● **SELECTED TEXT**:
* * * * * * * * *

The experiment utilizes the same static parameters as Sect. 5.1, except that the LBest topology is used. The analysis is done in one dimension as the update equations operate on the particles position and velocity components independently, resulting in \(\Delta _{\max }=200\) for this subsection. The experiment of this subsection utilizes the convergence measure of Eq. (21) and the objective function defined in Eq. (20). The use of only the objective of Eq. (20) is validated by the experimental results of Sect. 5.1, which proved the effectiveness of the objective function for convergence analysis.

The experiment is conducted over the following parameter region:

$$\begin{aligned} w\in \left[ -1.1,1.1\right] \text { and } c_1+c_2\in \left( 0,7\right] , \end{aligned}$$
(24)

where \(c_1=c_2\), with a sample point every 0.1 along w and \(c_1+c_2\). The parameter region was empirically determined by increasing the values of \(c_1+c_2\) and w until the complete convergent subregion was contained. A total of 1610 sample points from the region defined in Eq. (24) are used. The results reported in Sect. 5.3.2 are the averages over 35 independent runs for each sample point.

* * * * * * * * *

● **RAW DATA**:
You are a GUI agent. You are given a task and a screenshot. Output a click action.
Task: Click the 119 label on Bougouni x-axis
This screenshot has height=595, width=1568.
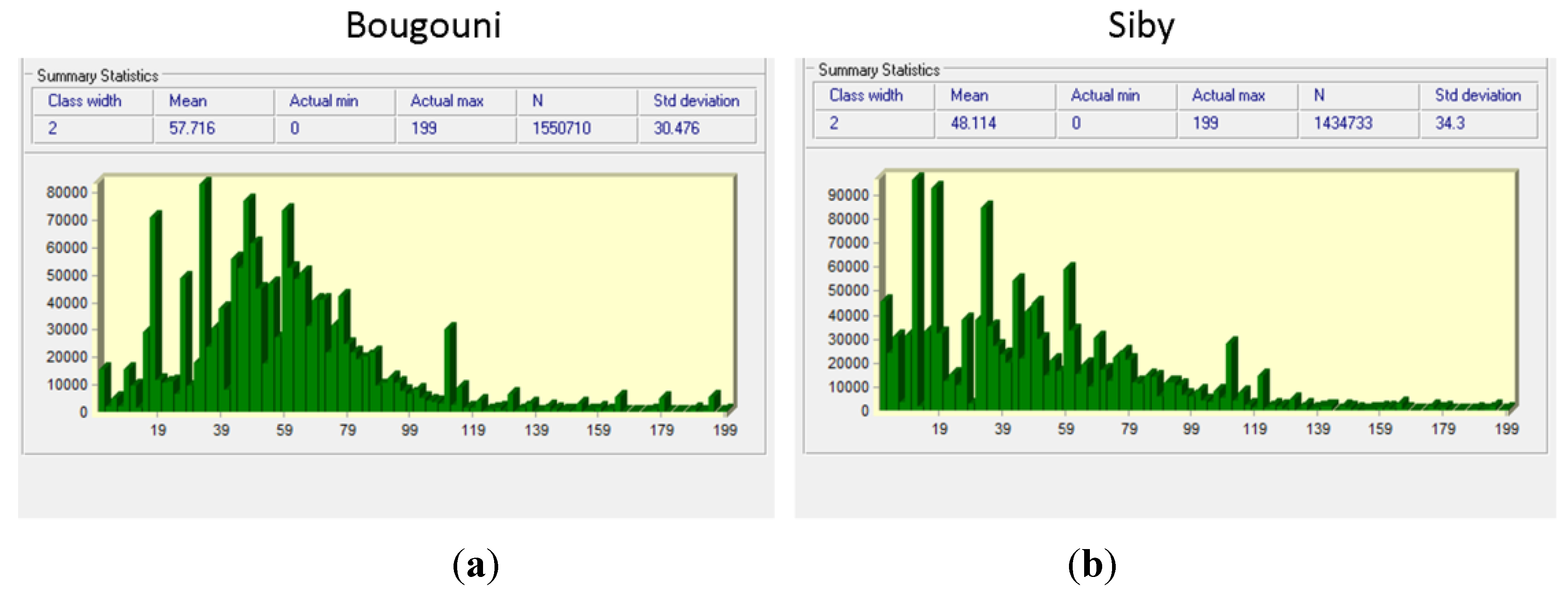(473, 431)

* * * * * * * * *

● **STATED TASK A**:
Translate this sentence from the convergence-experiment passage into Spanish: "The experiment utilizes the same static parameters as Sect. 5.1, except that the LBest topology is used."
● **STATED TASK B**:
Write a continuation of the convergence-experiment passage, picking up after its final sentence.

● **OUTPUT A**:
El experimento utiliza los mismos parámetros estáticos que la Secc. 5.1, salvo que se emplea la topología LBest.

● **OUTPUT B**:
5.3.2 Experimental results and discussion

A snapshot of the resulting convergence measure values across the region defined in Eq. (24) under varying neighborhood sizes is presented in Fig. 5, for 2, 4, 8, 16, 32, and 64 dimensions.

Fig. 5
figure 5

Fully Informed PSO convergence results. a FIPS with neighborhood of size 2. b FIPS with neighborhood of size 4. c FIPS with neighborhood of size 8. d FIPS with neighborhood of size 16. e FIPS with neighborhood of size 32. f FIPS with neighborhood of size 64

The convergence region obtained in Fig. 5a is very similar to the convergent region found for the CPSO algorithm in Sect. 5.1.

The similarity of the convergent regions is to be expected given that if the neighborhood size of 2 is used and \(c_1=c_2\), FIPS can be shown to be the CPSO algorithm assuming that each particle is within its own neighborhood.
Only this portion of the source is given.